─── DATA RECORDS

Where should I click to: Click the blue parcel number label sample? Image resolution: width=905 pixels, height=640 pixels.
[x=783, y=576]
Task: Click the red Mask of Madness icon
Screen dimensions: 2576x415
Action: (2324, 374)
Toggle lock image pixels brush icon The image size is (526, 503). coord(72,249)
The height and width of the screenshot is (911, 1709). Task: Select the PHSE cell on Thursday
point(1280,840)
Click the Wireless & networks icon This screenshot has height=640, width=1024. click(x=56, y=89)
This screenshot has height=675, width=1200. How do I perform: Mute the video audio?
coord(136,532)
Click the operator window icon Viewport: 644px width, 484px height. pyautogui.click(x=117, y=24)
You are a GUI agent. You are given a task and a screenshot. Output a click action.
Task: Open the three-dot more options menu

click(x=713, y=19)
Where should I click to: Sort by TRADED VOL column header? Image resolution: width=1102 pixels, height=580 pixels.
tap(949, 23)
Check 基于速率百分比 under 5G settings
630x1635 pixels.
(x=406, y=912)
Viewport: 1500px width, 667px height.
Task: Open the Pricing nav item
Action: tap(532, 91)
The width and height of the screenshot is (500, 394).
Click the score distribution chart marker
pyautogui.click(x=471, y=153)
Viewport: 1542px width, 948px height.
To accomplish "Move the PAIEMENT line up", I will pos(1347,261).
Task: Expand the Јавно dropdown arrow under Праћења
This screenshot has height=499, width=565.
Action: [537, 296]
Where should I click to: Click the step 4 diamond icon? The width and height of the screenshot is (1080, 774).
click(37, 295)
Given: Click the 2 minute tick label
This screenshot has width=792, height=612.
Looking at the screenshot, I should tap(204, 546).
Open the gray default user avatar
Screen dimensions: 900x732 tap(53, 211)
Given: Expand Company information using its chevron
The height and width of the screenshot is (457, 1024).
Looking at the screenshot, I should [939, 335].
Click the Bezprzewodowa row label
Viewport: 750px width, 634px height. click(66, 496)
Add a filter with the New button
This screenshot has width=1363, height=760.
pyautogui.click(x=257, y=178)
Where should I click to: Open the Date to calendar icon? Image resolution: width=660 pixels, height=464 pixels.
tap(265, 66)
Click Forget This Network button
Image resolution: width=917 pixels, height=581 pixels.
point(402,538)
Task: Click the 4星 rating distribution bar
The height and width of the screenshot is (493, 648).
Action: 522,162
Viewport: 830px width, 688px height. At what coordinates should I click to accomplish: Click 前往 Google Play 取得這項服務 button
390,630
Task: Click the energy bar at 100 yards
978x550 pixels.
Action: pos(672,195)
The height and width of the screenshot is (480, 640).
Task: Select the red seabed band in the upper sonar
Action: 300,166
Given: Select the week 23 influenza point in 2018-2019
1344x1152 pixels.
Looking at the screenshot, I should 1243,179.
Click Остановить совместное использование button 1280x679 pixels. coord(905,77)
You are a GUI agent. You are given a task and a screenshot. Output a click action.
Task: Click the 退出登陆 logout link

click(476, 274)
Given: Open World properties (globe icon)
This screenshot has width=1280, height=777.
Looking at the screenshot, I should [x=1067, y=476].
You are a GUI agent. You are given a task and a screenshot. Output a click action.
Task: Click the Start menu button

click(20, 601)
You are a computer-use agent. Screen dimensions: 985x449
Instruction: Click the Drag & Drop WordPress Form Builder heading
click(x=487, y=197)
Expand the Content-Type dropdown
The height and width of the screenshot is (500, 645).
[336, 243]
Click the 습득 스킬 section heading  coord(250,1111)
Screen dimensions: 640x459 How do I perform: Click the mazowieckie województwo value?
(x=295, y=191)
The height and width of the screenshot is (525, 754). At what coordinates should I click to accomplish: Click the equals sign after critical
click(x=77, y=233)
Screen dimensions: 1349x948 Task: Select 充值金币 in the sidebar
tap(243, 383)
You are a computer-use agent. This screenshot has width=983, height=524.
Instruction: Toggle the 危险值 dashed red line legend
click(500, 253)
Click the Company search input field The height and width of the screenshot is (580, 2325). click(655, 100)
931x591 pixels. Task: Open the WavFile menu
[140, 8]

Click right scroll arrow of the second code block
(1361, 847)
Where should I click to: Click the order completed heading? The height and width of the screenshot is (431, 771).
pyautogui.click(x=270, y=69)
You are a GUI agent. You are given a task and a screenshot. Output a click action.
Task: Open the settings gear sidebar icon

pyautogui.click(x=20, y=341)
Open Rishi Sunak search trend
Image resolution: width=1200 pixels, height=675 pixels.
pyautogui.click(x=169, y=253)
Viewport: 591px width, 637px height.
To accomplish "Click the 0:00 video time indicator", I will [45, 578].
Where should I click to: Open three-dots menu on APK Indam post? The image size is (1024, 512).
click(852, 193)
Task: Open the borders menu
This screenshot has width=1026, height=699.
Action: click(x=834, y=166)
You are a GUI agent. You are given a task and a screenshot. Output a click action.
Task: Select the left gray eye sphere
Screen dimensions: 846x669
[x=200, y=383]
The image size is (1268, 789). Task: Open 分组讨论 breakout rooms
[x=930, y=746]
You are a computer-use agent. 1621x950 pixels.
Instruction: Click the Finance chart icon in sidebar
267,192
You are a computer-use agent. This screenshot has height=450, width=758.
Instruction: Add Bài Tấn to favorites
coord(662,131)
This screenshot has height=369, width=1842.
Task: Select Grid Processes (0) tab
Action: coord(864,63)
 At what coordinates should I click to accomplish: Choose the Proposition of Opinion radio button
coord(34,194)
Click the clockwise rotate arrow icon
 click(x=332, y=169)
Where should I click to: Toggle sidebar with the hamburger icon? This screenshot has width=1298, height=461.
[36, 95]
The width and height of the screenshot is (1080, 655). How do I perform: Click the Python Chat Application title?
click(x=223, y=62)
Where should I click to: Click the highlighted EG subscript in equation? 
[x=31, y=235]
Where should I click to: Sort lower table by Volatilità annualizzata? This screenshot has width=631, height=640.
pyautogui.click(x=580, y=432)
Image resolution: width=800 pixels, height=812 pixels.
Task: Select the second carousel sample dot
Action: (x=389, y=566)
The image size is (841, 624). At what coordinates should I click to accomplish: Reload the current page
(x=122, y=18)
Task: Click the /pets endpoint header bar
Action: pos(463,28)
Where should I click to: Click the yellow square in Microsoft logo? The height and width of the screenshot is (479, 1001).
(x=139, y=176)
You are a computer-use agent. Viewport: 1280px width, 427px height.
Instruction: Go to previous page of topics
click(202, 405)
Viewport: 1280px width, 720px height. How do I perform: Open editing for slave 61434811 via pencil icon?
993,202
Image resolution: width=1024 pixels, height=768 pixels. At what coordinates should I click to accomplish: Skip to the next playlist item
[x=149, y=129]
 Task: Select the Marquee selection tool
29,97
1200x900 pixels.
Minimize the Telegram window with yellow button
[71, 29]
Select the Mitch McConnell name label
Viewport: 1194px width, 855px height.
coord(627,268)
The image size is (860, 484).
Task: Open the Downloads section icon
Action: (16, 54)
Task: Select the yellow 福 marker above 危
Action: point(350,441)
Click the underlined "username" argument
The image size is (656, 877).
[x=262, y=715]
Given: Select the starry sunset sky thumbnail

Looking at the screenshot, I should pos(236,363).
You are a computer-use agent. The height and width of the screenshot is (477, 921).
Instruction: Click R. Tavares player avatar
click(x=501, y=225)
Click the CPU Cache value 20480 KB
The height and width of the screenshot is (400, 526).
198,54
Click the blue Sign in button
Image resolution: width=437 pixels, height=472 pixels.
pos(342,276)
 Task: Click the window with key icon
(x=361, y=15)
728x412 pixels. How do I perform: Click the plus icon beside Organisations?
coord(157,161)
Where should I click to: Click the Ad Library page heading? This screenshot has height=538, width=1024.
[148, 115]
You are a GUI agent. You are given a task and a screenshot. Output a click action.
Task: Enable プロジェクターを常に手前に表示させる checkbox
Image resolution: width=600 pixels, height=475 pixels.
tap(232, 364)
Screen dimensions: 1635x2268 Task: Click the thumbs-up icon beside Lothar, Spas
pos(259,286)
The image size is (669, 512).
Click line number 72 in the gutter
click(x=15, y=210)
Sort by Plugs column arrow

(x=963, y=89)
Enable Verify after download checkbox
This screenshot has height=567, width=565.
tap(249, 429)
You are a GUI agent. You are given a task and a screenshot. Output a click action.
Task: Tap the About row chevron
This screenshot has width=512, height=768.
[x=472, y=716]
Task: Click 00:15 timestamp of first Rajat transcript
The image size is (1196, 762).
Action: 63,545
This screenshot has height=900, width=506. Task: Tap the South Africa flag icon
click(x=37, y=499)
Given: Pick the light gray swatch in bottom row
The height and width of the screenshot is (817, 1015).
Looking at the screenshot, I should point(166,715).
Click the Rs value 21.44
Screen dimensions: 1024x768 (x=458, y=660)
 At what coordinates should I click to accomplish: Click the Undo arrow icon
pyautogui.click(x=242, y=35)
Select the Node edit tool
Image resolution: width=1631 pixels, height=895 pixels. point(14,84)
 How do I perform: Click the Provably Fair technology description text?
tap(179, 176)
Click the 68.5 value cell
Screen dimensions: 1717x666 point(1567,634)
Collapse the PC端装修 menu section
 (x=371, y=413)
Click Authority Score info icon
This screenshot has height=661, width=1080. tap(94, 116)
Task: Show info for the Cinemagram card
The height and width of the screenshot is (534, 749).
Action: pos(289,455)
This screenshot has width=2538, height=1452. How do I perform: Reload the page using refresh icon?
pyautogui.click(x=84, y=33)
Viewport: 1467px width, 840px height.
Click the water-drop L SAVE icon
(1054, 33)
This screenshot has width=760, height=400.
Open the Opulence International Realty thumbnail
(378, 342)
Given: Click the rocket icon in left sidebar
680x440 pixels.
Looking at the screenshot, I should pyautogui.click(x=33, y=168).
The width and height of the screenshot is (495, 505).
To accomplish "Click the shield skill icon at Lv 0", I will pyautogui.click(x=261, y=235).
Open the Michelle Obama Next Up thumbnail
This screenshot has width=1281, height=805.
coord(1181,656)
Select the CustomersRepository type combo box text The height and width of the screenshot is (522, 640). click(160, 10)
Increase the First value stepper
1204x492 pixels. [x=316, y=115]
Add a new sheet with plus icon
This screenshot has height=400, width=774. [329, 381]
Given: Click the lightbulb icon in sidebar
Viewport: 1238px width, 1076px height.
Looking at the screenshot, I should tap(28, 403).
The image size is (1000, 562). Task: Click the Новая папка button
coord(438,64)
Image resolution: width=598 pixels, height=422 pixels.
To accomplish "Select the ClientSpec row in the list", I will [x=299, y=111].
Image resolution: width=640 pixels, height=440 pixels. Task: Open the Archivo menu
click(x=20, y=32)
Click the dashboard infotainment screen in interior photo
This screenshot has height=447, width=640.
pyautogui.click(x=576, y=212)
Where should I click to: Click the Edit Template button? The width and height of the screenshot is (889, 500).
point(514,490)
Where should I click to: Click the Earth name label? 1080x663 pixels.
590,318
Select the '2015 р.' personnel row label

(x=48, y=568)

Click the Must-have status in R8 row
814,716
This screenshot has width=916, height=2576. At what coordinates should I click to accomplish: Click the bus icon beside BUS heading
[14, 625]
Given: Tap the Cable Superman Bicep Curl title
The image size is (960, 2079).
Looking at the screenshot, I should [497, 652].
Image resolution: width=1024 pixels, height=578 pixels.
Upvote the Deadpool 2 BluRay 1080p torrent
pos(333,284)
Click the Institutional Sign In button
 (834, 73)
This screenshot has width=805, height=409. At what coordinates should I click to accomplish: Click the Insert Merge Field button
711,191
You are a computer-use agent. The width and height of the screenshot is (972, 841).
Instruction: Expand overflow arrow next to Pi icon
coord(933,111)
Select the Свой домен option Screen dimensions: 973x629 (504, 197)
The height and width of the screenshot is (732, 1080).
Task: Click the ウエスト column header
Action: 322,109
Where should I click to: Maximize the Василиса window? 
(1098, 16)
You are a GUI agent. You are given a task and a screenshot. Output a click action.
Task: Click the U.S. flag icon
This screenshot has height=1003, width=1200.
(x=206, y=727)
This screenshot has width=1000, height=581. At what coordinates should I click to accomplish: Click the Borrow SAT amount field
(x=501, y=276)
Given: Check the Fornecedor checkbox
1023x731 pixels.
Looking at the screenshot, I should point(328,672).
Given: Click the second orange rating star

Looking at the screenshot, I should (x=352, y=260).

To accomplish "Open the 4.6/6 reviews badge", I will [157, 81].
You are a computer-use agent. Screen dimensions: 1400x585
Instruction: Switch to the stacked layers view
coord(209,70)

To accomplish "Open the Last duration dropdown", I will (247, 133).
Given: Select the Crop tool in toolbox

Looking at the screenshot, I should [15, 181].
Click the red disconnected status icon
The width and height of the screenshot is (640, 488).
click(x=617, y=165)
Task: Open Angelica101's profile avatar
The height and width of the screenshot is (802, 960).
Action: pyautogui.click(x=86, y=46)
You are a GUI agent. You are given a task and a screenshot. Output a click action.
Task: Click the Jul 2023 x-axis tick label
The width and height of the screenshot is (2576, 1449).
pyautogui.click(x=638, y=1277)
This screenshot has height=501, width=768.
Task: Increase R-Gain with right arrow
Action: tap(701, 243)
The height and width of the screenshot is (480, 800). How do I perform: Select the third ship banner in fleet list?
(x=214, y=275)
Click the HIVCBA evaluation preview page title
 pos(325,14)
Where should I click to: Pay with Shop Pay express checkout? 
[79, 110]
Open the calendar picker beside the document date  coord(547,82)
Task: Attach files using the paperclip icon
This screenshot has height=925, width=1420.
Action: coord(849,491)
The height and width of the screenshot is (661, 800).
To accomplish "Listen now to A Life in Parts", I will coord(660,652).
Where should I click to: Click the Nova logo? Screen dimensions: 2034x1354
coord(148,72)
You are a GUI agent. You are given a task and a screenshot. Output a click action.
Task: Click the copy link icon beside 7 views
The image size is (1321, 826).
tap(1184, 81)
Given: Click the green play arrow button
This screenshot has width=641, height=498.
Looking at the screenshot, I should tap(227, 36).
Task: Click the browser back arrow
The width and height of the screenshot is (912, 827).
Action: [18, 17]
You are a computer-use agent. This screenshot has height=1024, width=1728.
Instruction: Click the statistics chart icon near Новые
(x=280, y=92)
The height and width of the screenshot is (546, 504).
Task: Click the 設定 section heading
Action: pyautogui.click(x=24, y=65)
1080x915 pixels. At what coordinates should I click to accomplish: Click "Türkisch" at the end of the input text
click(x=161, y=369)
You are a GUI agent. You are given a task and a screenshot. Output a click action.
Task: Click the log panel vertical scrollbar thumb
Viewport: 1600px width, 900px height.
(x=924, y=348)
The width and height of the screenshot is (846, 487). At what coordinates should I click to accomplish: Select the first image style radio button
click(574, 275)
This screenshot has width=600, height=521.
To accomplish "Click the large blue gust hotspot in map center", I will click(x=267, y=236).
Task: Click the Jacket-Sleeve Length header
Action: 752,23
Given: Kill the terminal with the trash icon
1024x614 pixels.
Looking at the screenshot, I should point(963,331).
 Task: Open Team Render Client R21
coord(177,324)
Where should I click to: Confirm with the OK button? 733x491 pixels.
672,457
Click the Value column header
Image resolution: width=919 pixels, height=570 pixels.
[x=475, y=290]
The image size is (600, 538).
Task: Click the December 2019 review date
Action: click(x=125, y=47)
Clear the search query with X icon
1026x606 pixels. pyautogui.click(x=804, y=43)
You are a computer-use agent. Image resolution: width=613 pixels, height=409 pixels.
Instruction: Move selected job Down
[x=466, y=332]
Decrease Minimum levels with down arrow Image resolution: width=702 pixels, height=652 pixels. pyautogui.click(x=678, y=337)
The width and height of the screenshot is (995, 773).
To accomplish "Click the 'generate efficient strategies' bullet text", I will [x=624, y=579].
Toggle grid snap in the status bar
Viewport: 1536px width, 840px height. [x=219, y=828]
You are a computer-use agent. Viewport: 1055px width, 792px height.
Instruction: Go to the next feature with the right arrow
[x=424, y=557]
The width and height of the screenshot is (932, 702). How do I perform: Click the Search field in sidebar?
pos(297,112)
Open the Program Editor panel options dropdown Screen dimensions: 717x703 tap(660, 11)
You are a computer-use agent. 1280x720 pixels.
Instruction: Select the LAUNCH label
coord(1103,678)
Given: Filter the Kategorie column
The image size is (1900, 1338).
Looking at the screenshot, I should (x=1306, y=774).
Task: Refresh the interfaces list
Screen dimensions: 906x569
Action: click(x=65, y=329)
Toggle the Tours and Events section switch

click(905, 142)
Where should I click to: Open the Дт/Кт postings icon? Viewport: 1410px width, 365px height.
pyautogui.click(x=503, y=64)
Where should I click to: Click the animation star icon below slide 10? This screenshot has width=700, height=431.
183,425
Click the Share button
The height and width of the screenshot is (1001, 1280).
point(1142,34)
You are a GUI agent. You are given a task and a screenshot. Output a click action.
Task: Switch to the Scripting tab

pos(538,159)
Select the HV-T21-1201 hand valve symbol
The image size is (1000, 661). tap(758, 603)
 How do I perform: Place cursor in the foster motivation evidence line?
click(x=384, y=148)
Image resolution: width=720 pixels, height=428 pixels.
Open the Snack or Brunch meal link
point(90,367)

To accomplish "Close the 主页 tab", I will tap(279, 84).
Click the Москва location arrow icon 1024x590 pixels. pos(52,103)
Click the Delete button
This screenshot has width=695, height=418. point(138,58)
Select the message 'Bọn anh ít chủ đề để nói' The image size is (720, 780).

──────

• EXERCISE: Each line from the one containing "You are a computer-use agent. 1280x720" down to the last line of the material above is to be transcribed exactly, with nothing else included.

• YOUR SOLUTION:
You are a computer-use agent. 1280x720 pixels.
Instruction: Select the LAUNCH label
coord(1103,678)
Given: Filter the Kategorie column
The image size is (1900, 1338).
Looking at the screenshot, I should (x=1306, y=774).
Task: Refresh the interfaces list
Screen dimensions: 906x569
Action: click(x=65, y=329)
Toggle the Tours and Events section switch

click(905, 142)
Where should I click to: Open the Дт/Кт postings icon? Viewport: 1410px width, 365px height.
pyautogui.click(x=503, y=64)
Where should I click to: Click the animation star icon below slide 10? This screenshot has width=700, height=431.
183,425
Click the Share button
The height and width of the screenshot is (1001, 1280).
point(1142,34)
You are a GUI agent. You are given a task and a screenshot. Output a click action.
Task: Switch to the Scripting tab

pos(538,159)
Select the HV-T21-1201 hand valve symbol
The image size is (1000, 661). tap(758, 603)
 How do I perform: Place cursor in the foster motivation evidence line?
click(x=384, y=148)
Image resolution: width=720 pixels, height=428 pixels.
Open the Snack or Brunch meal link
point(90,367)

To accomplish "Close the 主页 tab", I will tap(279, 84).
Click the Москва location arrow icon 1024x590 pixels. pos(52,103)
Click the Delete button
This screenshot has width=695, height=418. point(138,58)
Select the message 'Bọn anh ít chủ đề để nói' The image size is (720, 780).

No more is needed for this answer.